Speaking as a 31-year-old, semi-establishment type, I think Mark Schmitt is really hitting on something when he speaks of “The Progressive Generation Gap, which Markos “DailyKos” Moulitsas riffed on a few days back.
I’m gonna plaigairize and rephrase Mark at length here, because it speaks so powerfully to what I’ve experienced over my 10 (amazing) years in the Northwest environmental movement:
Mark identifies two ways in which the “policy literalism” of traditional advocacy misses the boat:
1) Generational gap and “missing 40-year olds”
>I’ve recently noticed a… dynamic, especially in the kind of smaller, more grass-rootsy and more truly left-wing groups…. Such groups tend to have an executive director. Usually a white guy, often somewhat over 50, who’s put a lifetime into his cause. Never made a dime, the car he drives is still called a Datsun, he’s entirely admirable….. He’s probably a lawyer, started off thinking the courts could solve all problems but has since learned otherwise…. He’s entitled to be burnt-out, but isn’t.
>And then there’s the rest of the staff. They typically range in age from 25-32, they’re more racially diverse or biracial, extremely energetic, imaginative. [T]hey are more into community and organizing constituencies than promoting an issue, and they can be more collaborative, less turf-conscious…. They have seen political success not so much in the liberal movements that the boomers are nostalgic for, but in the unity and motivate-the-base strategy of the current Republican party, and in the exciting communion of the Dean campaign.
>…But the political experience of this generation is much narrower, and for all the excitement of organizing communities, they don’t yet have much to show for it.
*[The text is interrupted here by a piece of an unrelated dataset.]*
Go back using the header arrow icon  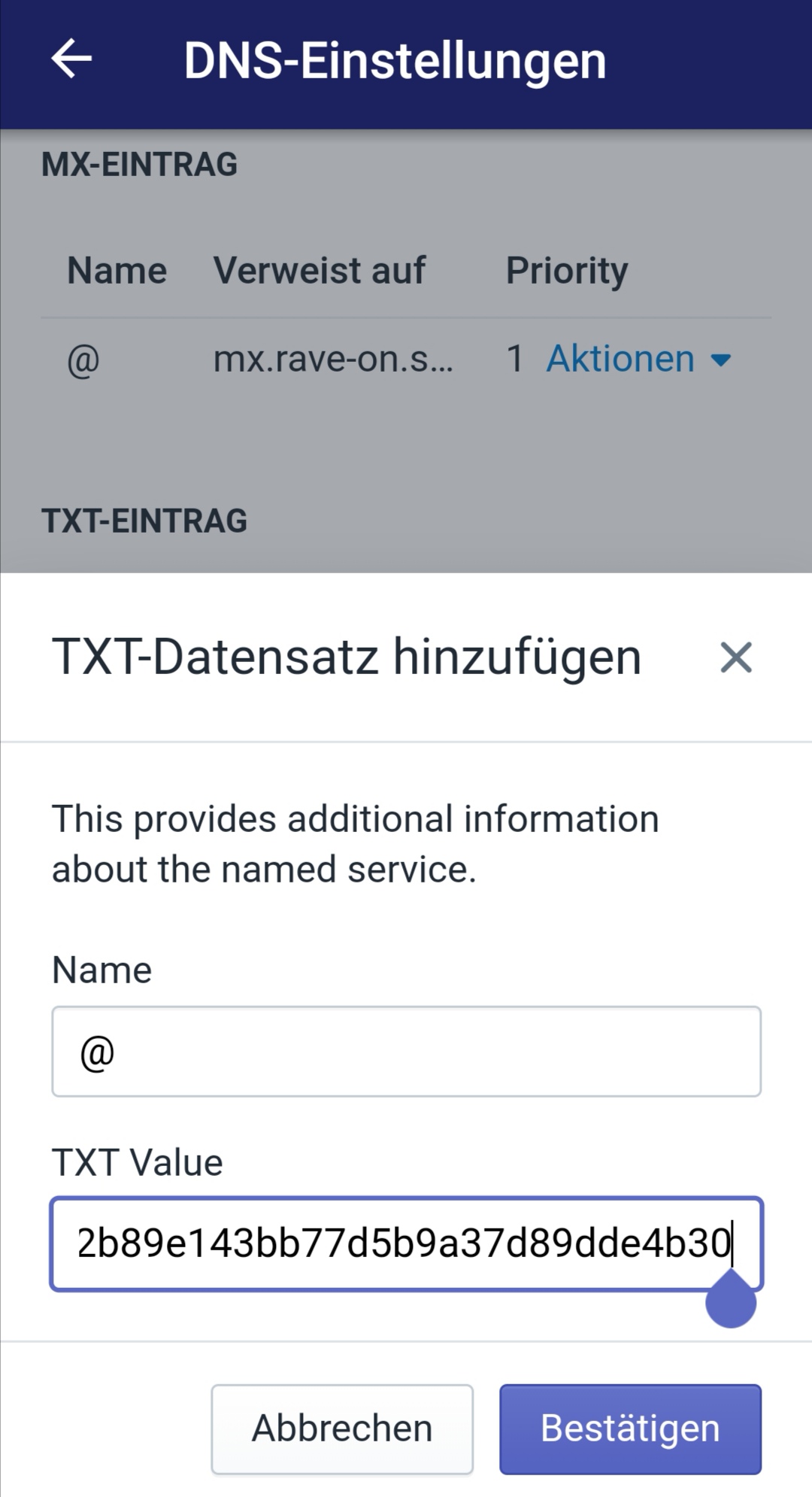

There’s a lot to be learned from the people who now have a couple decades of activism and learning….
>[O]ne reason that these two groups often seem to be talking past each other is that there aren’t very many people in between…. there are relatively few of us in our late-30s/early-40s in these organizations. That’s a bridge generation that can be very useful. When you’re 23, and your boss is 53, that’s a big gap, literally a generation gap.
I’m not sure the situation is as bad at the state/local scale, but one thing I can tell you for sure is that the most dynamic environmental groups I see at the state and local level are those led by these 40-something types who can relate both to their 50 and 60-something major donors and their 20- and 30-something hot-shit staffers.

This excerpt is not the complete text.